# [EXERCISE DIRECTIONS]
Go through the data below and return each line containing the word "will".

##### GIVEN DATA

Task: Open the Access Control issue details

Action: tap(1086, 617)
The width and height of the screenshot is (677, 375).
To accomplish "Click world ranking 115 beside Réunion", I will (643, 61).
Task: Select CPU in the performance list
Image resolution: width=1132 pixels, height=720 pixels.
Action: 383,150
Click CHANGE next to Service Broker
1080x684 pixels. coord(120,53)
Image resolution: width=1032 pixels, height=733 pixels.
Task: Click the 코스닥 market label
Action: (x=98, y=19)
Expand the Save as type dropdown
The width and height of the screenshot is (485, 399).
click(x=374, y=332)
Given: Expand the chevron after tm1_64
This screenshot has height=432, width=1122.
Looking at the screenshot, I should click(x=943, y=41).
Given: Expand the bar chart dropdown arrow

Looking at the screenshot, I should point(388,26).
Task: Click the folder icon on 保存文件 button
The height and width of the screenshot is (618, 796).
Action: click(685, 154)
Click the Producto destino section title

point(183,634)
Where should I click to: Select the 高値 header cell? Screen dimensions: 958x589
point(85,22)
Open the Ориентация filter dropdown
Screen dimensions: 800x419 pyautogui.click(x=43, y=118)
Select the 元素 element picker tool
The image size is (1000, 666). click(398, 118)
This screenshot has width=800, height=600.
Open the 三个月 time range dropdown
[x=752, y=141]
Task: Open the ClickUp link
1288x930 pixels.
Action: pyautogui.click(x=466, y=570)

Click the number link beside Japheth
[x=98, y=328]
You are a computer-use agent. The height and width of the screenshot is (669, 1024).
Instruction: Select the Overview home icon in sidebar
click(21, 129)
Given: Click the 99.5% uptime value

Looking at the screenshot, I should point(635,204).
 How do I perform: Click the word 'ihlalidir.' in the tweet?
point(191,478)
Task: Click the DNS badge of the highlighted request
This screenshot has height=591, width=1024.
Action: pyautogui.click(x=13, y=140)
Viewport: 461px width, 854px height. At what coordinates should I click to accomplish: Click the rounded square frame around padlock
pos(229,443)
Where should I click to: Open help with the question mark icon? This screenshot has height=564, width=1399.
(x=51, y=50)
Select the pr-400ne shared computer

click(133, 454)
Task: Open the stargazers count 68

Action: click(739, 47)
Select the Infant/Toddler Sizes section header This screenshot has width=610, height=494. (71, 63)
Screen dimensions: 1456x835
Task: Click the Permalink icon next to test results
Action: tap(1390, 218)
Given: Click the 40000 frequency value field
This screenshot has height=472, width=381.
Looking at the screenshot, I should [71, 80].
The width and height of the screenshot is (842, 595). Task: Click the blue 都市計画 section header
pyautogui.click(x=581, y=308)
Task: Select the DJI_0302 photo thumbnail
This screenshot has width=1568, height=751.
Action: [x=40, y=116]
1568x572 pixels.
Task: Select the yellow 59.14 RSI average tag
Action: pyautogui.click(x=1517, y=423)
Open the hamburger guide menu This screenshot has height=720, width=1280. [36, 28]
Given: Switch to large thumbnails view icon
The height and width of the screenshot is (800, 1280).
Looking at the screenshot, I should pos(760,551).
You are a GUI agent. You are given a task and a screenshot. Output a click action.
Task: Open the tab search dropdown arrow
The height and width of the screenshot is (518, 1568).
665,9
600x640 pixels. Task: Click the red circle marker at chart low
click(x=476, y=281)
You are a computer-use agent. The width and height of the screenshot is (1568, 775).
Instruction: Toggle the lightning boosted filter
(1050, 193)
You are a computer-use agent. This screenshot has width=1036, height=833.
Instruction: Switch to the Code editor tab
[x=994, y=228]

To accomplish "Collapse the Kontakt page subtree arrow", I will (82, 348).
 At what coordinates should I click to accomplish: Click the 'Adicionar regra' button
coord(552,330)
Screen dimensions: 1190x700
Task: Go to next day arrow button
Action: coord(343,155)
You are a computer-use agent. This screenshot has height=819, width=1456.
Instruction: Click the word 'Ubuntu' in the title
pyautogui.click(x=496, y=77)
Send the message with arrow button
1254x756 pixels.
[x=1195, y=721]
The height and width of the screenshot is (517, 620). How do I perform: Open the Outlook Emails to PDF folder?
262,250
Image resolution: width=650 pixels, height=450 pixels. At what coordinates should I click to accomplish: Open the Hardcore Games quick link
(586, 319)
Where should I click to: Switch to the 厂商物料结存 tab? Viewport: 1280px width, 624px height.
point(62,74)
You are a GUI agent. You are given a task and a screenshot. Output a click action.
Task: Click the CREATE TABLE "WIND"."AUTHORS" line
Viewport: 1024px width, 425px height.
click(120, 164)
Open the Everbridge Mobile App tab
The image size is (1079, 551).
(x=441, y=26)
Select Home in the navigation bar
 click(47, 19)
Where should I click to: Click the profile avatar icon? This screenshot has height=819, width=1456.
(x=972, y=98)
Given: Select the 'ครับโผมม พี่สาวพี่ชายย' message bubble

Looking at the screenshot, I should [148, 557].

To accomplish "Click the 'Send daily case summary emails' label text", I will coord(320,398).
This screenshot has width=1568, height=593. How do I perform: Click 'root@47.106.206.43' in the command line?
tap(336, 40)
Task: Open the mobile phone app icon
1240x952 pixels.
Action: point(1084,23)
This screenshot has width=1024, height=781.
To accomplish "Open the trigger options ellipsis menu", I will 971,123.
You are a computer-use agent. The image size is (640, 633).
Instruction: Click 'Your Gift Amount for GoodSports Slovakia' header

##########

# [YOUR SOLUTION]
To accomplish "Click world ranking 115 beside Réunion", I will (643, 61).
To accomplish "Collapse the Kontakt page subtree arrow", I will (82, 348).
To accomplish "Click the 'Send daily case summary emails' label text", I will coord(320,398).
To accomplish "Open the trigger options ellipsis menu", I will 971,123.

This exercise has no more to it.